4.3.2.Naar het oordeel van de rechtbank heeft eiseres niet voldaan aan de in rechtsoverweging 4.3.1 bedoelde stelplicht. Hierbij neemt de rechtbank het volgende in aanmerking.
Het betoog van eiseres komt er in de kern op neer dat zij door de besluitvorming van verweerder een aantrekkelijke financieringspositie is kwijtgeraakt, nu zij als gevolg van de fouten van verweerder geen gebruik heeft kunnen maken van het bouwdepot. Daartoe stelt eiseres dat de Rabobank pas tot uitkering van het bouwdepot – dat was voorzien ten behoeve van de financiering van de bouw van de schuur – wilde overgaan nadat het door de Belastingdienst gelegde beslag zou worden afgekocht dan wel dat daarvoor aanvullende zekerheid zou worden gesteld. Naar zeggen van eiseres was een particuliere financier – de heer[naam financier] – bereid deze aanvullende financiering (lees: zekerheid) te verstrekken in de vorm van een geldlening van € 100.000. Volgens eiseres heeft de (trage) besluitvorming van verweerder er echter toe geleid dat [naam financier] zich heeft teruggetrokken, kort gezegd omdat een en ander met teveel risico’s en onzekerheden gepaard ging. Ter onderbouwing van dat standpunt heeft eiseres een brief gedateerd 4 mei 2009 van [naam financier]ingebracht.

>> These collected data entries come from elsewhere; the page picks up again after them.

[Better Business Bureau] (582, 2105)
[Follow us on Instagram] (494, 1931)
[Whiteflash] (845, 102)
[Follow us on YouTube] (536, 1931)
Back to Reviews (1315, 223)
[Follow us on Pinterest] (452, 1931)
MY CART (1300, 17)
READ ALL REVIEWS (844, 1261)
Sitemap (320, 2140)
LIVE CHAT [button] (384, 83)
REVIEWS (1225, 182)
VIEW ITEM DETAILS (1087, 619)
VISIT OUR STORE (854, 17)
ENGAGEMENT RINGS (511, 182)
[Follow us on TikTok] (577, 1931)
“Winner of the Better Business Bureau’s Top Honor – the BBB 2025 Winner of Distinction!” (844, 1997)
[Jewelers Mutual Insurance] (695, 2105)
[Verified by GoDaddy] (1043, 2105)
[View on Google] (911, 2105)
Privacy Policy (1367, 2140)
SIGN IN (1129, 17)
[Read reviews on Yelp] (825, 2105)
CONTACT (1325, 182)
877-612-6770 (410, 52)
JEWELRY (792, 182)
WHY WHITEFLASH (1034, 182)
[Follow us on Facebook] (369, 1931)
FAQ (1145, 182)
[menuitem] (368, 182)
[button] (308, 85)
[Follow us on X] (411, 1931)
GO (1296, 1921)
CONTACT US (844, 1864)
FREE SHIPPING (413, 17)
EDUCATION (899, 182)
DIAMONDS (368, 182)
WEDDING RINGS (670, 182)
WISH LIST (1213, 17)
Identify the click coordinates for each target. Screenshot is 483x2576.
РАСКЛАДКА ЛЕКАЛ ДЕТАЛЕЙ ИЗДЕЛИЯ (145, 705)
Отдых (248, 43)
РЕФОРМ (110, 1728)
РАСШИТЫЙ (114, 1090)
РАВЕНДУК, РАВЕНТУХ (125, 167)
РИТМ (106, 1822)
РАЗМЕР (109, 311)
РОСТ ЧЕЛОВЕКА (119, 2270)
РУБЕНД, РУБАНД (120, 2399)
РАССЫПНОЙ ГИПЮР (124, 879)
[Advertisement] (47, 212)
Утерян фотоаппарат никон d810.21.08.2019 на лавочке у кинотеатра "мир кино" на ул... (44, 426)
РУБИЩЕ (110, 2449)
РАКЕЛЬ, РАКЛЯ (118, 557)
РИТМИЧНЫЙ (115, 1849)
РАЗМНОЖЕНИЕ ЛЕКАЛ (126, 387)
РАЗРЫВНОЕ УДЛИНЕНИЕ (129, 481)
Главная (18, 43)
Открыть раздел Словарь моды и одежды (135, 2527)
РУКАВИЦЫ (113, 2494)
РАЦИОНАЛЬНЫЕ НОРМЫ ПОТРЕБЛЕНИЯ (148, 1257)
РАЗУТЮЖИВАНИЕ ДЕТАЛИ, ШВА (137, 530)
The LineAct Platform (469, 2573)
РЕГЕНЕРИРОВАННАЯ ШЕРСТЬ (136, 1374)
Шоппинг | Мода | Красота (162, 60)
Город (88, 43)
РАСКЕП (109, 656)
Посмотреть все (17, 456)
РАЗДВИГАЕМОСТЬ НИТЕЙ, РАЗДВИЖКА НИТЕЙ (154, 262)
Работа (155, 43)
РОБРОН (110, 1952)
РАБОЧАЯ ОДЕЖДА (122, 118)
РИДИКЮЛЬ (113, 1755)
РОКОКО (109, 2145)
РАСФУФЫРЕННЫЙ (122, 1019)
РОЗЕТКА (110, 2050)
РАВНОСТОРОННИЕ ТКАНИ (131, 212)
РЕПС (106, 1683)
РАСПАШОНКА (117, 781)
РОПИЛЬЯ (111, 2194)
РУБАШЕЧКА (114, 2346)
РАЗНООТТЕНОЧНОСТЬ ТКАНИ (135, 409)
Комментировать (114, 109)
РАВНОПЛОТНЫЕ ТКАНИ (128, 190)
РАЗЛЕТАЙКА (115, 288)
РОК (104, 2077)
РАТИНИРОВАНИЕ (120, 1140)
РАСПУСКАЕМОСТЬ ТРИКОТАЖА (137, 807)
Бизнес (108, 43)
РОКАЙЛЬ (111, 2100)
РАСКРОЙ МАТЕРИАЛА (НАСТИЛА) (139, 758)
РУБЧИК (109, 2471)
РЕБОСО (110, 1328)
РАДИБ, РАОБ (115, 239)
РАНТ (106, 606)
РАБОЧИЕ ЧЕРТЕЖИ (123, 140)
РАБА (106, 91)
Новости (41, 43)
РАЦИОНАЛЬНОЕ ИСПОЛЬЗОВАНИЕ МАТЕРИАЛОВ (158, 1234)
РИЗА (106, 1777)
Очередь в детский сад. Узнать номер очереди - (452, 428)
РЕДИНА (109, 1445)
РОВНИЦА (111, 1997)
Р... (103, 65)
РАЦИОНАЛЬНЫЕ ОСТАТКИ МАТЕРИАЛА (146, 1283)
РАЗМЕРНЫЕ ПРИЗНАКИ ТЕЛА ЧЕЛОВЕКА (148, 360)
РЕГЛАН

De rechtbank volgt het betoog van eiseres niet. Zo is – bij gebreke van een toereikende toelichting – onder meer nog steeds onduidelijk:
( a) onder welke voorwaarden en ten behoeve waarvan het bouwdepot is opgericht;
( b) onder welke voorwaarden daarvan gebruik kon worden gemaakt;
( c) om welke reden de bank is overgegaan tot uitoefening van haar recht en het depot heeft aangewend ter aflossing van de daaraan gekoppelde hypothecaire leningen;
( d) welke rol het door de Belastingdienst gelegde beslag daarbij precies heeft gespeeld;
( e) hoe concreet de afspraken met [naam financier] waren;
( f) onder welke voorwaarden deze gelding zouden kunnen krijgen;
( g) welke financieringskosten daaraan verbonden zouden zijn;
( h) op welk moment hij zich precies heeft teruggetrokken;
( i) wat de relatie is tussen dit terugtrekken en de opheffing van het depot.
Eiseres heeft geen gebruik gemaakt van de gelegenheid om de door haar gestelde feiten en omstandigheden te adstrueren met objectieve, concrete en verifieerbare documenten waaruit kan worden afgeleid welke factoren nu precies bepalend zijn geweest voor het intrekken van het in 2006 verstrekte bouwdepot.
Gezien het vorenstaande acht de rechtbank onvoldoende aannemelijk dat sprake is van causaal verband als bedoeld in rechtsoverweging 4.3.1. Naar het oordeel van de rechtbank heeft eiseres reeds hierom geen aanspraak op vergoeding van schade waarop de aanvraag betrekking heeft.